7La machine cinétique privilégie les déplacements des protagonistes dans l’espace et le temps, ce qui explique qu’elle suive les évolutions techniques des moyens de locomotion. En revanche, pour la machine optique, la vision prévaut. Dès lors, la machine s’inspire des révolutions en physique optique.

8Ainsi, dès 1883, Eugène Mouton décrit une machine qui combine une lunette astronomique à des effets visuels. L’Historioscope, littéralement « ce qui fait voir l’Histoire », monté sur « des cordes et des rouages14 », montre des images en mouvement du passé qui sont dans l’éther. L’Historioscope n’est en somme rien d’autre qu’un télescope qui regarde, non vers un point de l’espace, mais vers un point du temps. Il suffit au personnage de « regarder par l’oculaire15 » pour voir des images du passé sur la lentille de l’engin, et de « donn[er] de légers mouvements au cercle de l’Historioscope16 » pour régler une nouvelle vision. Le savant souhaite d’ailleurs aller plus loin, car il veut intégrer à sa lunette le système du photophone :

- Dans l’état actuel de la science, me répondit M. Durand, on possède déjà trois appareils à l’aide desquels on peut changer le son en lumière et réciproquement. Il est donc possible qu’un jour on parvienne à recueillir là‑haut les ondes sonores émises par les voix des peuples qui ont passé à différentes époques sur la Terre. En attendant, vous savez qu’avec le photophone on reçoit déjà vaguement le bruit des explosions de gaz dans la photosphère du soleil : j’ai essayé quelques expériences avec cet instrument, et je commence à obtenir de temps en temps quelques résultats appréciables17.

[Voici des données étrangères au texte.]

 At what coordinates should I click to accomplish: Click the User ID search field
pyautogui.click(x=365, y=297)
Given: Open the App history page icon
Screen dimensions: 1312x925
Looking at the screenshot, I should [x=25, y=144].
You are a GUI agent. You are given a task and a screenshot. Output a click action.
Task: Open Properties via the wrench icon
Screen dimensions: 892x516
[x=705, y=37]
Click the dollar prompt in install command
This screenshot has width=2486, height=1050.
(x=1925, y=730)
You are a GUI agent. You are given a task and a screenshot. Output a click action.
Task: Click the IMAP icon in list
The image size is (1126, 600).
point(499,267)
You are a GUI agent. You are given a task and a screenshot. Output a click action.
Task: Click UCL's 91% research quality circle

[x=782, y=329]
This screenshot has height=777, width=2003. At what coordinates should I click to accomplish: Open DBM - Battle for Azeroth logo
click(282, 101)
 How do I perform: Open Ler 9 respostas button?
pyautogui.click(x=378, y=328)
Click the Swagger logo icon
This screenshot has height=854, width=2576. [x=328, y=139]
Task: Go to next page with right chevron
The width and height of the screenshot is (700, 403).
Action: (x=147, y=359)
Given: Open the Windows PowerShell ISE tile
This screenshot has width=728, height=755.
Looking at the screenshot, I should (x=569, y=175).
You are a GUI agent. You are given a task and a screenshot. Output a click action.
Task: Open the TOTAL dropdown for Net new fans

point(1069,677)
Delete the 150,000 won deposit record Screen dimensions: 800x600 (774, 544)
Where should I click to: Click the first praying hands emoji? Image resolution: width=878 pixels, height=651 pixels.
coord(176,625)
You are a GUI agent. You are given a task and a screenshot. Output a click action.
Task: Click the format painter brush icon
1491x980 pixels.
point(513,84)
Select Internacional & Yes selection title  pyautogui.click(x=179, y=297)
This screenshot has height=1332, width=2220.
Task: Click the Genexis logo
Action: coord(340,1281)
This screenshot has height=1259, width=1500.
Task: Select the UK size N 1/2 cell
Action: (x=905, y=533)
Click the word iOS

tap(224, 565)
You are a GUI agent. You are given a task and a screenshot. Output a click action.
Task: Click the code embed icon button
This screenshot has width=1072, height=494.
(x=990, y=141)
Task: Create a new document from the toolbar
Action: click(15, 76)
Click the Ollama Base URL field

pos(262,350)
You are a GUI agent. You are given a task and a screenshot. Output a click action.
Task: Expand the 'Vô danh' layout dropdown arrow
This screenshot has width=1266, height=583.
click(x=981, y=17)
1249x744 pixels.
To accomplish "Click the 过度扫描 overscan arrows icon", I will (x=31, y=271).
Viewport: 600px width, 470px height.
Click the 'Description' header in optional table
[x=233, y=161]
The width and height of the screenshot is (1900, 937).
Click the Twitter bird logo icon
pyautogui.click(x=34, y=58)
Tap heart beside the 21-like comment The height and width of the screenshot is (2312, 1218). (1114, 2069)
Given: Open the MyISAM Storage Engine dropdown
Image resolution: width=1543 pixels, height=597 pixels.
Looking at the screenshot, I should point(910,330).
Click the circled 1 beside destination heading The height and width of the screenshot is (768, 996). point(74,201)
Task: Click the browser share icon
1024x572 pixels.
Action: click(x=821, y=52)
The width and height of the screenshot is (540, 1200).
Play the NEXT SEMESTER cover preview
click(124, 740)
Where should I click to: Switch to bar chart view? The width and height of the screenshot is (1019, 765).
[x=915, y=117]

9Dans El Signore del tempo (1904) de l’Italien Giuseppe Lipparini, la machine n’est pas décrite, mais l’auteur utilise des termes comme « appareil photographique18 » et « cinématographe » pour en parler. Dans ce roman, le professeur Schwarz est un astronome de la ville d’Oppendorf. Au cours d’une conférence, il révèle la découverte qu’il a faite pendant une expérience. Alors qu’il se servait d’un appareil photographique pour prendre des clichés de deux planètes, il s’est rendu compte au moment du développement que sur les plaques figurent des images qui montrent des personnes vêtues à la mode antique : son appareil a photographié non pas les astres, mais des images du passé inscrites dans l’éther. Dès les premières pages du roman, le savant souhaite aller plus loin ; et, après avoir élaboré des calculs qui lui permettent d’orienter sa machine sur une époque voulue, il l’améliore et crée une machine cinématographique qui voit le passé. Mais il ne cherche pas à entendre les paroles qui proviennent des visions :

À mon appareil photographique, j’unirai un cinématographe […]. J’ai commandé à Kauffmann, qui connaît en partie mon secret, les appareils et les plaques ; une modification concevable les rendra très sensibles. C’est ainsi que je pourrai faire bientôt une conférence à notre Académie des Sciences, et montrer, à l’aide du cinématographe, des scènes qui se sont passées il y a plusieurs siècles19.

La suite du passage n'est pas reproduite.